• Exercise:
Copy out the part of the records that begins with the line containing "Given: Click the orange dot beside 微分積分学Ⅰ" and runs through the end of the records, reproducing each line verbatim. Omit the pictures.

• Material provided:
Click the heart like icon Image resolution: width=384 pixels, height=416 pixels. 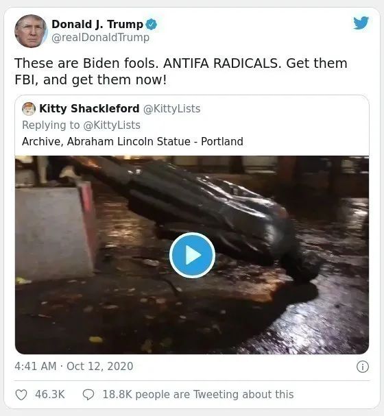point(21,395)
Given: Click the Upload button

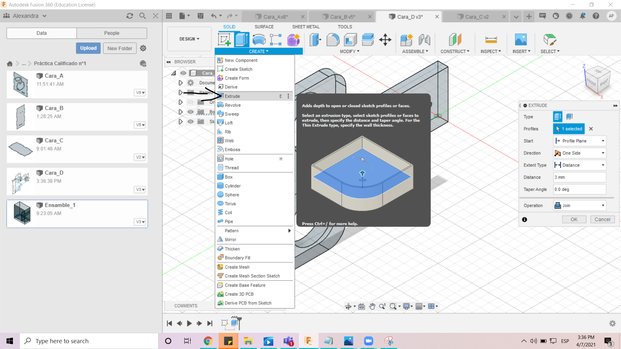Looking at the screenshot, I should point(88,48).
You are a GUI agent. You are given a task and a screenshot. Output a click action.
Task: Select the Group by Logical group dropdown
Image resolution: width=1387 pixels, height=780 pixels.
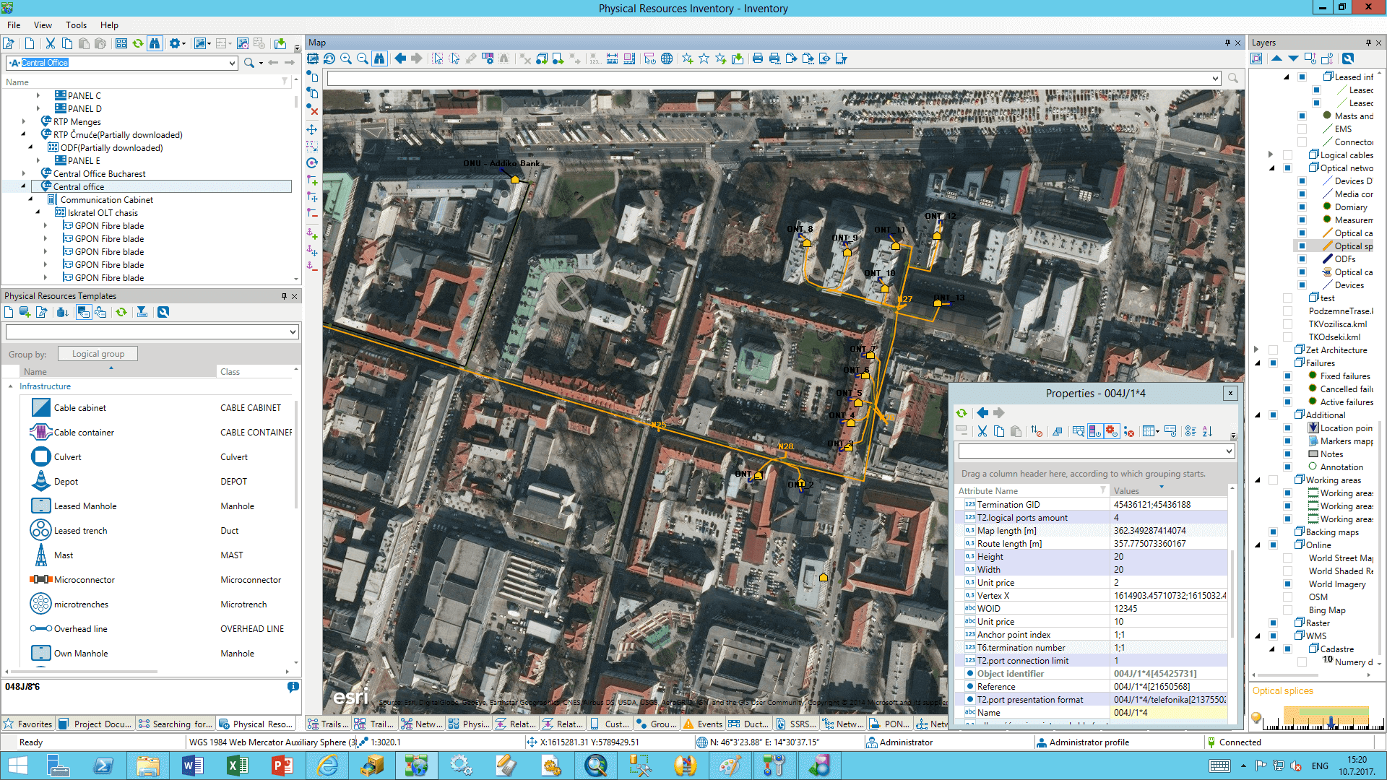click(x=98, y=353)
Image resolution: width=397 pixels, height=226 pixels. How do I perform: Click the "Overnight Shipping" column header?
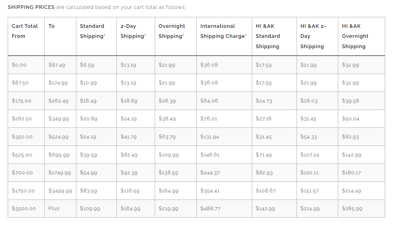(172, 31)
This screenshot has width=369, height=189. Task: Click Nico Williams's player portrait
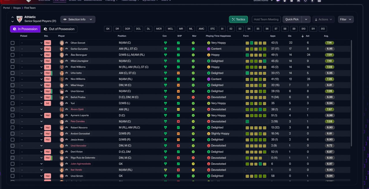tap(62, 79)
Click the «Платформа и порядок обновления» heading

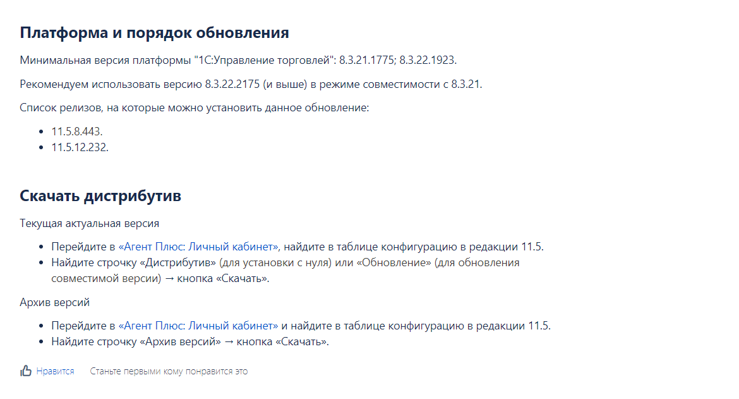[x=154, y=33]
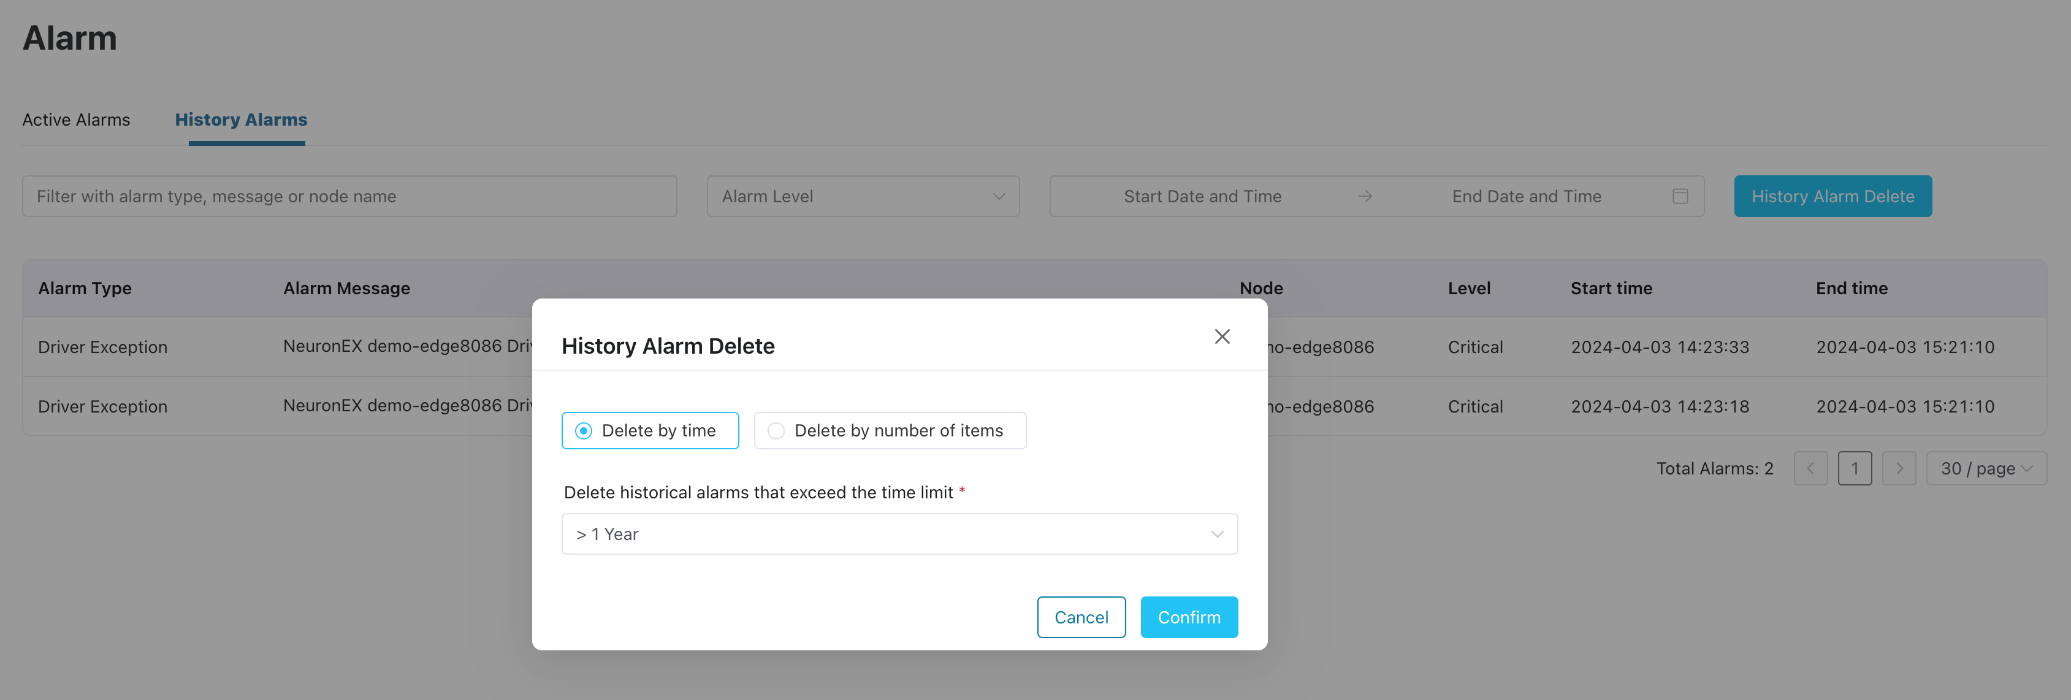Screen dimensions: 2071x700
Task: Confirm the history alarm deletion
Action: pyautogui.click(x=1189, y=616)
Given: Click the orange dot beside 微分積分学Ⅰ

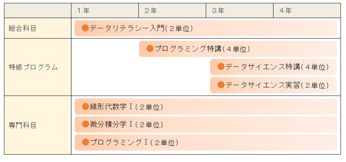Looking at the screenshot, I should [85, 124].
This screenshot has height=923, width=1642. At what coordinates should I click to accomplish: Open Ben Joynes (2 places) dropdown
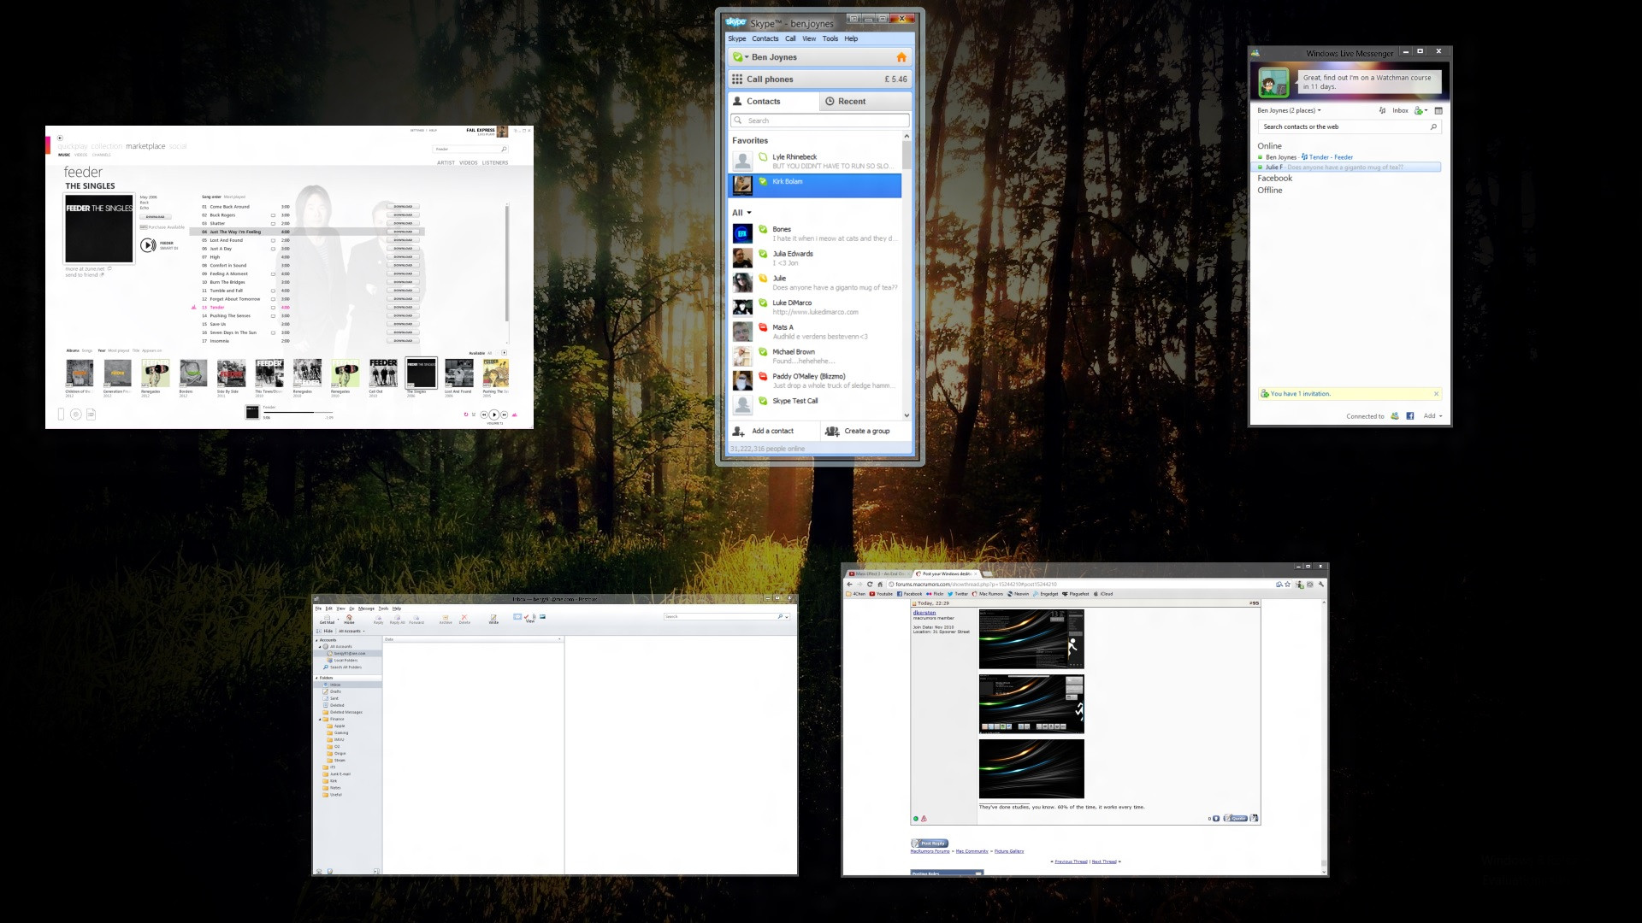(1289, 110)
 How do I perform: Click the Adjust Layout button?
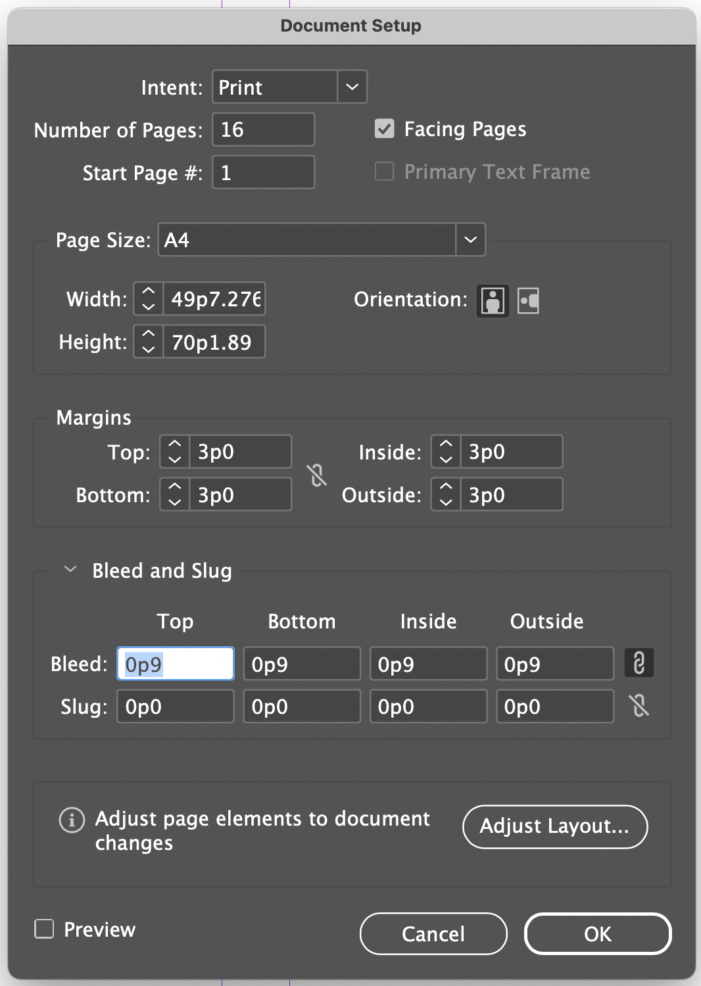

• Result:
Given: Click the orange dot beside 微分積分学Ⅰ

Looking at the screenshot, I should [85, 124].
This screenshot has height=923, width=1642. At what coordinates should I click to accomplish: Open Ben Joynes (2 places) dropdown
(1289, 110)
 How do I perform: Click the Adjust Layout button?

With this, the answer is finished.